Phuong Chu received his Bachelor Degree in Information Technology in 2011 from Le Quy Don Technical University, Hanoi, Vietnam. After that, he worked in Institute of Simulation Technology in the same university. Since September 2014, he is in the M. Eng. course at the Department of Multimedia Engineering, Dongguk University, Seoul, Republic of Korea. He has done many works mainly associated with 3D simulation applications in artificial intelligence areas and human computer interaction, such as Q-learning for virtual robot.

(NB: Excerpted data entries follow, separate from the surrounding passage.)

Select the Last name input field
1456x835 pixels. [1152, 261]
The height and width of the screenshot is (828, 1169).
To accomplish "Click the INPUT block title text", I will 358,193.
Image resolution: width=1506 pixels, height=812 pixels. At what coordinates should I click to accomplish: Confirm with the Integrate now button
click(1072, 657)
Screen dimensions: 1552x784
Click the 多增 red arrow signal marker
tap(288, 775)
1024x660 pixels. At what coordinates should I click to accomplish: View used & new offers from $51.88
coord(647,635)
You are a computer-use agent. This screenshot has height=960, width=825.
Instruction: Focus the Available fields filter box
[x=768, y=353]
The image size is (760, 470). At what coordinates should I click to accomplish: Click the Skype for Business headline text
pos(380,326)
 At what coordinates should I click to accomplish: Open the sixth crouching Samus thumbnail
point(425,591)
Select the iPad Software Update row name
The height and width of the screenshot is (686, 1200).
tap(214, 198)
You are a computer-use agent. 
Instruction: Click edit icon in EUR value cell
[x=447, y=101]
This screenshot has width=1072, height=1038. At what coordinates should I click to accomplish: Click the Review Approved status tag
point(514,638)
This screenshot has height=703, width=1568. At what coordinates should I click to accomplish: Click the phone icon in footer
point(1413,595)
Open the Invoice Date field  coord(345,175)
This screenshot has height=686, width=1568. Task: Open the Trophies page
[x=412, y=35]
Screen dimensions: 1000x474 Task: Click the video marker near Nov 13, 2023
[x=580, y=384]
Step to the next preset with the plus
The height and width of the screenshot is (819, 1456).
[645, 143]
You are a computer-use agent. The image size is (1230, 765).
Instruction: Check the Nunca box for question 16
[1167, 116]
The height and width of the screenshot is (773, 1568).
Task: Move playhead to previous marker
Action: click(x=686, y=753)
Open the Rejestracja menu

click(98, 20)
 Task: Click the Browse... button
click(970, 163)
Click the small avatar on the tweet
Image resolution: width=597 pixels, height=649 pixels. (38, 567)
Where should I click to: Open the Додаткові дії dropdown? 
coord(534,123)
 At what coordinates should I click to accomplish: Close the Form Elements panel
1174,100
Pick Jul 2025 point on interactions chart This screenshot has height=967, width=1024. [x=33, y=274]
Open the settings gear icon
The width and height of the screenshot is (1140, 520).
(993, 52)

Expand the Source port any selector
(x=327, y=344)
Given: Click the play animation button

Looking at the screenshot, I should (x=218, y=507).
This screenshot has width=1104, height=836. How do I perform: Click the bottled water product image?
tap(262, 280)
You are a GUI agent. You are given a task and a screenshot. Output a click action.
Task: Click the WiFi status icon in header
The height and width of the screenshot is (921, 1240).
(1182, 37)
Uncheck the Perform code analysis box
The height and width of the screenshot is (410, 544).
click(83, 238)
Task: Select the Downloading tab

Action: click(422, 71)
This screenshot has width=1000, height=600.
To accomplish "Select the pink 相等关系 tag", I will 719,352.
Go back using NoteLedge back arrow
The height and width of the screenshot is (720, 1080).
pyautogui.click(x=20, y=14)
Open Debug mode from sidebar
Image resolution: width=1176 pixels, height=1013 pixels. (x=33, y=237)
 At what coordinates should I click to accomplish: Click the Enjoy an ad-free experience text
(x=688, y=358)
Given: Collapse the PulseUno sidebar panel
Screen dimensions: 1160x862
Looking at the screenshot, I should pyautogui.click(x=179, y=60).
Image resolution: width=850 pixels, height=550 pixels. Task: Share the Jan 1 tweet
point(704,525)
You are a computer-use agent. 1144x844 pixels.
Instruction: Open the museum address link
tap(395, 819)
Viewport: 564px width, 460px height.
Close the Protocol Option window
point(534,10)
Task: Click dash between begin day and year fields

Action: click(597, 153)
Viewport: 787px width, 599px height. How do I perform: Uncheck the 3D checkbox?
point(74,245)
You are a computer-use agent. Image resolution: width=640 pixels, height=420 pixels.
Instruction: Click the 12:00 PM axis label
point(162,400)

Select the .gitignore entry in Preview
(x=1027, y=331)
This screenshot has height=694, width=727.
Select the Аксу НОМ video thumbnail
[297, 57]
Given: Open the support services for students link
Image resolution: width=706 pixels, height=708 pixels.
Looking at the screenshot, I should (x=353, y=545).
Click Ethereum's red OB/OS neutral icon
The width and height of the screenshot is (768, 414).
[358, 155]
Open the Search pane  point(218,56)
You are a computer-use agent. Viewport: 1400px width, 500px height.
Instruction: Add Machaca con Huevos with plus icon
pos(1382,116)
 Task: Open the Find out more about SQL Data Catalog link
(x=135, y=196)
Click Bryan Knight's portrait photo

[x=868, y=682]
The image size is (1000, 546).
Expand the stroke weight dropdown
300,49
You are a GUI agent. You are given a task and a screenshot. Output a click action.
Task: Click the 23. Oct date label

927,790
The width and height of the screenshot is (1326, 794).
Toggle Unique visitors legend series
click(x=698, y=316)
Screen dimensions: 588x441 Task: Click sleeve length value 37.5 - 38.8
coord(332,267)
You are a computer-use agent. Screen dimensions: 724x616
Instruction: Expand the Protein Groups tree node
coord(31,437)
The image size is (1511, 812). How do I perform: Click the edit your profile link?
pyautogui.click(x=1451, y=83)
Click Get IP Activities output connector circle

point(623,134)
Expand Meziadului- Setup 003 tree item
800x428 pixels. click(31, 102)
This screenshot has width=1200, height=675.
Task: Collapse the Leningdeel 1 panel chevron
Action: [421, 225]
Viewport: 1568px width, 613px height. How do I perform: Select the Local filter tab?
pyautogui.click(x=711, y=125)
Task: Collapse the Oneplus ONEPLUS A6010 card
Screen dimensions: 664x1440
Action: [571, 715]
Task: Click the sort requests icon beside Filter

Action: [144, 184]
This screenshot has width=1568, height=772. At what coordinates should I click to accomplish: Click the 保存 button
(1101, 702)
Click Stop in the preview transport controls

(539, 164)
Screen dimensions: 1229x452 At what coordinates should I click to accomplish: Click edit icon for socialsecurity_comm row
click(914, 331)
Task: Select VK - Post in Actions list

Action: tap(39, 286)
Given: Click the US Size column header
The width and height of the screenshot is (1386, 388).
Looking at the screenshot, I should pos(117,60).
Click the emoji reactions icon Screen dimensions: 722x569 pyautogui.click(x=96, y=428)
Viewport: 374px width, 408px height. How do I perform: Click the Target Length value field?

Hoang Vu received his Bachelor Degree in Mathematics-Applied Informatics in 2005 from Vietnam National University, Hanoi, Vietnam. After that, he worked in Institute of Simulation Technology in the Le Quy Don Technical University, Hanoi, Vietnam. Since September 2014, he is in the M. Eng. course at the Department of Multimedia Engineering, Dongguk University, Seoul, Republic of Korea. He has done many works mainly associated with 3D simulation applications in artificial intelligence areas.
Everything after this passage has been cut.